Gene therapy with adeno-associated vectors has potential to treat a wide variety of diseases, such as heart disease, cancer, and cystic fibrosis.
AAV vectors, acute respiratory disease, adeno-associated virus vectors, ARD, cancer, cystic fibrosis, gastroenteritis, gene therapy, genetic disease, meningitis, respiratory infection.
types of the disease
To date, 49 distinct types of adenoviruses have been linked to human infection and more than 120 adenoviruses are known to infect mammals, birds, and reptiles. Each of these viruses produces a unique immune response. Therefore, if an individual develops immunity to one type of virus after an infection, he or she can still become infected with one of the other types. Adenoviruses are unusually stable and can survive for prolonged periods outside the body.
Ongoing research is being conducted in the areas of adenovirus infection and gene therapy with adeno-associated (AAV) vectors.

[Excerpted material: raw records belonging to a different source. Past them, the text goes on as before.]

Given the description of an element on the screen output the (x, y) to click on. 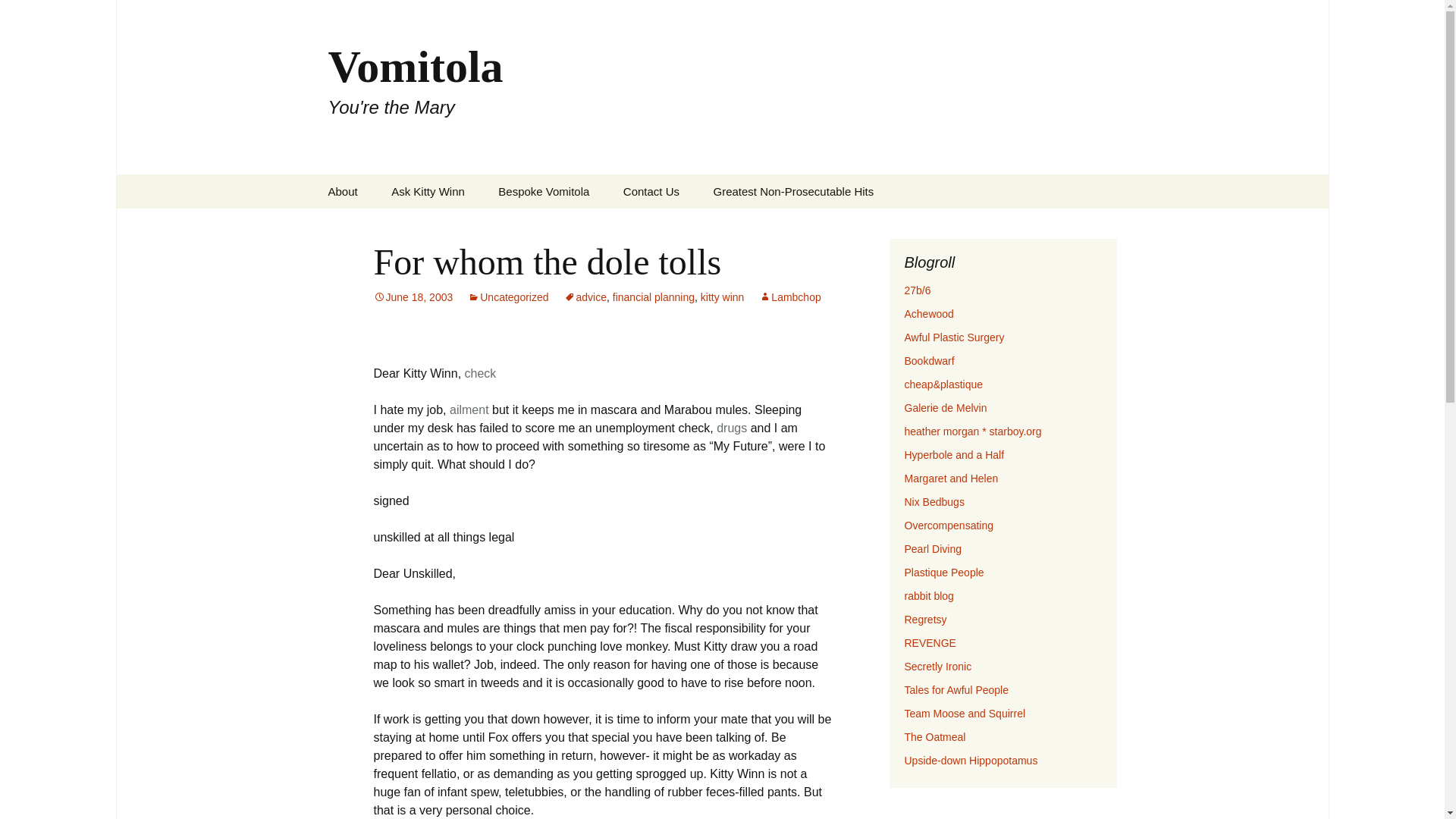
rabbit blog (928, 595)
Tales for Awful People (956, 689)
Permalink to For whom the dole tolls (412, 297)
Galerie de Melvin (945, 408)
Uncategorized (507, 297)
Margaret and Helen (950, 478)
Greatest Non-Prosecutable Hits (792, 191)
June 18, 2003 (412, 297)
check (480, 373)
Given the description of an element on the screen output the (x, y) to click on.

New AAV vectors are being produced and used in clinical trials. These new generation vectors have the potential to be more effective with lower dosage. High-priority areas of research include cystic fibrosis and heart disease.
Adenovirus infections: A number of researchers are focusing on adenoviruses in children because of their increased infection level. One recent study was done in response to recent outbreaks of severe respiratory disease in children.
Lower urinary tract infections (UTIs) are infections of the bladder or the urethra that are usually caused by bacteria. However, a recent study noted an increased incidence of UTIs caused by viruses, including adenoviruses. The study pointed out the need for further research into why adenoviral bladder infections are on the rise.
Gene therapy: Researchers are investigating the use of AAV vectors for the treatment of cancer. Some cancers under current study include rhabdomyosarcoma, an aggressive cancer of skeletal muscles, as well as breast, ovarian, and head and neck cancers. The goal of AAV vector therapy is to inactivate or kill cancer cells. Often AAV vectors are used in combination with traditional forms of cancer treatment, such as chemotherapy and radiation.
AAV vectors are well-suited for gene therapy. They have not been known to cause disease in humans or animals, they do not cause an immune or inflammatory response in moderate dosages, and they remain in the host organism for a long time after introduction. In the future, AAV vectors may be able to deliver toxic substances to cancer cells or to infect and kill cancer cells.
Although it is generally believed that gene therapy with adeno-associated vectors does not trigger an immune response, large vector doses have been reported to do so. The injection of a foreign protein, such as an adenovirus, which has the potential to multiply and possibly mutate within the body, has some risk.
Although gene therapy with AAV is promising, to date it has had limited success in treating diseases such as cancer, cystic fibrosis, and heart disease. Current therapies have not been proven to cure any of these diseases. In some cases, symptoms may have been reduced and survival increased.
Because of the emergence of different and more virulent strains of adenovirus as a result of mutations in the virus, research will continue to focus on developing more effective ways of diagnosing and treating adenovirus-caused infections.
Future gene therapy research with adeno-associated (AAV) vectors has shown potential. Past and current research on AAV vectors has used AAV serotype 2, which is a specific type of virus, as a model. Combined with a better understanding of AAV biology, other types of the virus can be developed in an effort to identify more clinical applications of AAV gene therapies. In addition, these vectors may be more effective and have fewer side effects.
Many AAV vectors are in phase I clinical trials and some, such as those used for the treatment of cystic fibrosis, have progressed to stage II clinical trials. It is hoped that this research will ultimately lead to cures for various diseases.